De acordo com a ação, a fazenda investigada teria sido alvo de autuações por supressão irregular de vegetação nativa em uma área de 749,52 hectares, incluindo trechos de reserva legal e áreas de preservação permanente (APPs). As multas ambientais aplicadas no caso somariam aproximadamente R$ 4,7 milhões.
Segundo o Ministério Público, após as fiscalizações realizadas em 2025, a propriedade rural teria sido transferida para o empresário Kleyton Oliveira de Abreu. Para os autores da ação, a negociação teria sido simulada com o objetivo de ocultar o verdadeiro responsável pela área e dificultar a execução das penalidades ambientais.
Na petição, o promotor de Justiça Igor Dantas sustenta que o empresário teria atuado como um suposto “laranja ambiental”, expressão utilizada para caracterizar pessoas que assumem formalmente a titularidade de bens ou empreendimentos para ocultar os reais beneficiários ou responsáveis por irregularidades.
O processo tramita na Vara Única da Comarca de Ipixuna do Pará.

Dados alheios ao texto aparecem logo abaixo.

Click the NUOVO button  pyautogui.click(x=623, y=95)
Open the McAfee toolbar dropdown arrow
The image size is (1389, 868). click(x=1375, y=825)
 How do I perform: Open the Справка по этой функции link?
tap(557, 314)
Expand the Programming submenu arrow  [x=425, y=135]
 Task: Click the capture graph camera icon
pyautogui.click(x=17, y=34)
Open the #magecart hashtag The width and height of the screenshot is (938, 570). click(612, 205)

Conforme decisão proferida em 2 de junho pelo juiz Francisco Walter Rêgo Batista, Daniel Santos foi citado para apresentar defesa no prazo legal.
Defesa nega irregularidades
Em manifestação à imprensa, a defesa do pré-candidato negou as acusações e afirmou que a ação ainda não havia sido recebida pela Justiça. Os representantes de Daniel Santos também classificaram o caso como perseguição política e declararam que a inocência do ex-prefeito será demonstrada ao longo do processo.
A ação ainda está em fase inicial e não há decisão judicial sobre o mérito das acusações apresentadas pelo Ministério Público. O caso seguirá para análise da Justiça, que deverá avaliar as provas reunidas pelas partes antes de eventual julgamento.
As informações sobre a ação foram publicadas em primeira mão pela coluna Painel, do jornal Folha de S.Paulo, em reportagem divulgada nesta terça-feira (16).